# Objetivo del ejercicio:
Sustituye "Instruction" por "Goal" en todos los registros siguientes y reprodúcelos sin ningún otro cambio.

# Materiales proporcionados:
********************
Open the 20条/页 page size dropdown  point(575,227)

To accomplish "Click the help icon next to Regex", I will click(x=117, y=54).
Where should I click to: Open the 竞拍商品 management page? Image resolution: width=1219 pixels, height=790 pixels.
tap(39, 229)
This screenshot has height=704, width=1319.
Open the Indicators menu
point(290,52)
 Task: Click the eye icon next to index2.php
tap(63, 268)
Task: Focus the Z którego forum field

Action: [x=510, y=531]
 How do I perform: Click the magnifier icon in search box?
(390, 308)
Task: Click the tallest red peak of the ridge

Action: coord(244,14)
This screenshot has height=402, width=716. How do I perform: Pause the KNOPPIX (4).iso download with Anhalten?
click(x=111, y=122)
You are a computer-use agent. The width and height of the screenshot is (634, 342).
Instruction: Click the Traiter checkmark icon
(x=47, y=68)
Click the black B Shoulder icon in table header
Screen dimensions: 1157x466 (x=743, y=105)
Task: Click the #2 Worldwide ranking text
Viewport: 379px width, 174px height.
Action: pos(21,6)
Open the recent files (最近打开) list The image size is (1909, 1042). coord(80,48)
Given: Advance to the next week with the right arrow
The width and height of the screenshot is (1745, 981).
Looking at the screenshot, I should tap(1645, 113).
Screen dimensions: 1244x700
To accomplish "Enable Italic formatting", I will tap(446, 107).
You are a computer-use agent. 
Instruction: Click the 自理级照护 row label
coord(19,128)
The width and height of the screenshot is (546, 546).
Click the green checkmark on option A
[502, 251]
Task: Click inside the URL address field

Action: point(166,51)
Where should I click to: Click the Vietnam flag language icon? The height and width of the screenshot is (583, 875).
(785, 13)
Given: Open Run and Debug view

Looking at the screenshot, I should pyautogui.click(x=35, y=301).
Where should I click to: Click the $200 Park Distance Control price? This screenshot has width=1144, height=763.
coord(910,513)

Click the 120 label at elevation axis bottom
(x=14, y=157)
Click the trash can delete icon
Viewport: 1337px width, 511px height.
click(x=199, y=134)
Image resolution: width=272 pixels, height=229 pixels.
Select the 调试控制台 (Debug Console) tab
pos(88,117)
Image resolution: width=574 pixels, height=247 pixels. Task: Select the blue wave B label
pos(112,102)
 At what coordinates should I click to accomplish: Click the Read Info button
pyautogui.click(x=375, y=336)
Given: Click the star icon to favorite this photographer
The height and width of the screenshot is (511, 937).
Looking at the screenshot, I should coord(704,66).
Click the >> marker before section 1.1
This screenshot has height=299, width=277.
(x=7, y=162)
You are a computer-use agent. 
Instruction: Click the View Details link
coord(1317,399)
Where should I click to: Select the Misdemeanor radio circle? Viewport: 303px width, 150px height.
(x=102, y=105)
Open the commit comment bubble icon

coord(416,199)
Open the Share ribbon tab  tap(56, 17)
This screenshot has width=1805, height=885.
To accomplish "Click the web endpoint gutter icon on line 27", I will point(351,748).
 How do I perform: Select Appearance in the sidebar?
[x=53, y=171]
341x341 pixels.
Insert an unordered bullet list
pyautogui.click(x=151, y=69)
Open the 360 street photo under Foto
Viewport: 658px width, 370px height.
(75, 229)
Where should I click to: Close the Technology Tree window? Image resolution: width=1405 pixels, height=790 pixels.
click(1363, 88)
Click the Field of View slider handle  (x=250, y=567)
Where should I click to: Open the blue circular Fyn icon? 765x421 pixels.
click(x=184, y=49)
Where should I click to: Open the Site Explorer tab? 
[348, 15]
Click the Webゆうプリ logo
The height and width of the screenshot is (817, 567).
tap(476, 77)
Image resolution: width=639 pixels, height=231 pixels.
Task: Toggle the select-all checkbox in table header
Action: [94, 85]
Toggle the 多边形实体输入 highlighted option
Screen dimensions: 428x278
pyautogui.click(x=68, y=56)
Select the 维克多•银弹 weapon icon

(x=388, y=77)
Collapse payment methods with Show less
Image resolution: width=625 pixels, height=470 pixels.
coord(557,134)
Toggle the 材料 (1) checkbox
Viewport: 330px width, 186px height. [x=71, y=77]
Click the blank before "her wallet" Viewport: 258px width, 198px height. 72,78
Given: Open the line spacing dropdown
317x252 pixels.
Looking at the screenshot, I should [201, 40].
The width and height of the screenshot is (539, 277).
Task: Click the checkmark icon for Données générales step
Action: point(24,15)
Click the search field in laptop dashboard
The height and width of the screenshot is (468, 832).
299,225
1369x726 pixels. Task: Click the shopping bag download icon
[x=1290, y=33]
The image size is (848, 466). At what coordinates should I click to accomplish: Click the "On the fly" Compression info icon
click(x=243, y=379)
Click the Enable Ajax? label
********************
# Resultado del ejercicio:
Open the 20条/页 page size dropdown  point(575,227)

To accomplish "Click the help icon next to Regex", I will click(x=117, y=54).
Where should I click to: Open the 竞拍商品 management page? Image resolution: width=1219 pixels, height=790 pixels.
tap(39, 229)
This screenshot has height=704, width=1319.
Open the Indicators menu
point(290,52)
 Task: Click the eye icon next to index2.php
tap(63, 268)
Task: Focus the Z którego forum field

Action: [x=510, y=531]
 How do I perform: Click the magnifier icon in search box?
(390, 308)
Task: Click the tallest red peak of the ridge

Action: coord(244,14)
This screenshot has height=402, width=716. How do I perform: Pause the KNOPPIX (4).iso download with Anhalten?
click(x=111, y=122)
You are a computer-use agent. The width and height of the screenshot is (634, 342).
Goal: Click the Traiter checkmark icon
(x=47, y=68)
Click the black B Shoulder icon in table header
Screen dimensions: 1157x466 (x=743, y=105)
Task: Click the #2 Worldwide ranking text
Viewport: 379px width, 174px height.
Action: pos(21,6)
Open the recent files (最近打开) list The image size is (1909, 1042). coord(80,48)
Given: Advance to the next week with the right arrow
The width and height of the screenshot is (1745, 981).
Looking at the screenshot, I should tap(1645, 113).
Screen dimensions: 1244x700
To accomplish "Enable Italic formatting", I will tap(446, 107).
You are a computer-use agent. 
Goal: Click the 自理级照护 row label
coord(19,128)
The width and height of the screenshot is (546, 546).
Click the green checkmark on option A
[502, 251]
Task: Click inside the URL address field

Action: point(166,51)
Where should I click to: Click the Vietnam flag language icon? The height and width of the screenshot is (583, 875).
(785, 13)
Given: Open Run and Debug view

Looking at the screenshot, I should pyautogui.click(x=35, y=301).
Where should I click to: Click the $200 Park Distance Control price? This screenshot has width=1144, height=763.
coord(910,513)

Click the 120 label at elevation axis bottom
(x=14, y=157)
Click the trash can delete icon
Viewport: 1337px width, 511px height.
click(x=199, y=134)
Image resolution: width=272 pixels, height=229 pixels.
Select the 调试控制台 (Debug Console) tab
pos(88,117)
Image resolution: width=574 pixels, height=247 pixels. Task: Select the blue wave B label
pos(112,102)
 At what coordinates should I click to accomplish: Click the Read Info button
pyautogui.click(x=375, y=336)
Given: Click the star icon to favorite this photographer
The height and width of the screenshot is (511, 937).
Looking at the screenshot, I should coord(704,66).
Click the >> marker before section 1.1
This screenshot has height=299, width=277.
(x=7, y=162)
You are a computer-use agent. 
Goal: Click the View Details link
coord(1317,399)
Where should I click to: Select the Misdemeanor radio circle? Viewport: 303px width, 150px height.
(x=102, y=105)
Open the commit comment bubble icon

coord(416,199)
Open the Share ribbon tab  tap(56, 17)
This screenshot has width=1805, height=885.
To accomplish "Click the web endpoint gutter icon on line 27", I will point(351,748).
 How do I perform: Select Appearance in the sidebar?
[x=53, y=171]
341x341 pixels.
Insert an unordered bullet list
pyautogui.click(x=151, y=69)
Open the 360 street photo under Foto
Viewport: 658px width, 370px height.
(75, 229)
Where should I click to: Close the Technology Tree window? Image resolution: width=1405 pixels, height=790 pixels.
click(1363, 88)
Click the Field of View slider handle  (x=250, y=567)
Where should I click to: Open the blue circular Fyn icon? 765x421 pixels.
click(x=184, y=49)
Where should I click to: Open the Site Explorer tab? 
[348, 15]
Click the Webゆうプリ logo
The height and width of the screenshot is (817, 567).
tap(476, 77)
Image resolution: width=639 pixels, height=231 pixels.
Task: Toggle the select-all checkbox in table header
Action: [94, 85]
Toggle the 多边形实体输入 highlighted option
Screen dimensions: 428x278
pyautogui.click(x=68, y=56)
Select the 维克多•银弹 weapon icon

(x=388, y=77)
Collapse payment methods with Show less
Image resolution: width=625 pixels, height=470 pixels.
coord(557,134)
Toggle the 材料 (1) checkbox
Viewport: 330px width, 186px height. [x=71, y=77]
Click the blank before "her wallet" Viewport: 258px width, 198px height. 72,78
Given: Open the line spacing dropdown
317x252 pixels.
Looking at the screenshot, I should [201, 40].
The width and height of the screenshot is (539, 277).
Task: Click the checkmark icon for Données générales step
Action: point(24,15)
Click the search field in laptop dashboard
The height and width of the screenshot is (468, 832).
299,225
1369x726 pixels. Task: Click the shopping bag download icon
[x=1290, y=33]
The image size is (848, 466). At what coordinates should I click to accomplish: Click the "On the fly" Compression info icon
click(x=243, y=379)
Click the Enable Ajax? label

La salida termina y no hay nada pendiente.